В мастерской в случае необходимости можно было переночевать. После той их первой прогулки он так и сделал, вопреки обыкновению. Мог он там и готовить — насколько хватало его способностей; однако тогда Райнхарт чаще всего ходил к матери, где было удобнее и к тому же бесплатно. Его мать, любившая единственного сына больше всего на свете и уверенная в его художественных способностях, жила на не слишком роскошную пенсию; покойный отец Райнхарта, о котором он почти не упоминал, служил учителем в государственной школе. Занятие единственного сына, если бы он дожил до этого времени, наверняка не вызвало бы у него восторга, хотя Райнхарт и мог похвастаться участием в почтенных выставках и неплохо проданными работами.

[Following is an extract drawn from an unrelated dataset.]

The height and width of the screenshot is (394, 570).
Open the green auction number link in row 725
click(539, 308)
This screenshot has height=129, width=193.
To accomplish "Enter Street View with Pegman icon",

А в последнее время — и заказами от людей из достойного общества. Лишь усердие, с которым молодой человек трудился в своем заросшем сарайчике, могло бы основательно потрясти усвоенные им представления о художнических занятиях, да и то не наверняка. У отца, как казалось Райнхарту, было к нему более чем странное отношение, почти как к кукушкиному яйцу, рост которого воспринимается с нарастающей озабоченностью и отчуждением, в то время как результат его не слишком занимал. Он был предан своим ученикам. И сыну не раз доводилось слышать подробные рассказы о беспримерных проявлениях отцовского отношения к этим ученикам — он должен был внимать им, уязвленный в самое сердце, ибо только сам Райнхарт мог быть виноват в том, что именно он, сын, ни в малейшей мере не испытал на себе подобного отношения.

— Может быть, он и не был вашим настоящим отцом…

Что она имела в виду?

— Да я и не знаю, — отвечала Ивонна. — Вообще-то я всегда думала, что вы росли без отца, — вы так часто говорите о том, что мог бы дать нам отец!

Распахнув пальто, молча, с лицом, то и дело озаряемым улыбкой, стояла она наконец перед его работами. Почему он показывал только ранние вещи, только то, что уже осталось позади? Ей чудилась в этом трусость или тщеславие… Райнхарт, чтобы не торчать перед собственными произведениями, отправился готовить чай. Настал момент, когда он уже не ждал и не боялся никаких слов. Она расхаживала, словно по саду, и поскольку оба чувствовали, что Ивонна не в состоянии вынести суждение о его работах, само собой разумелось, что и позднее, когда она села, чтобы выпить чаю, она не скажет ничего, а он ничего и не ждал. Им не нужно было маскировать молчание любезностями. Только сердечная радость, постоянно питаемая ошеломляющим чувством близости, заливала лицо Ивонны, глаза ее блестели — и она похвалила его чай.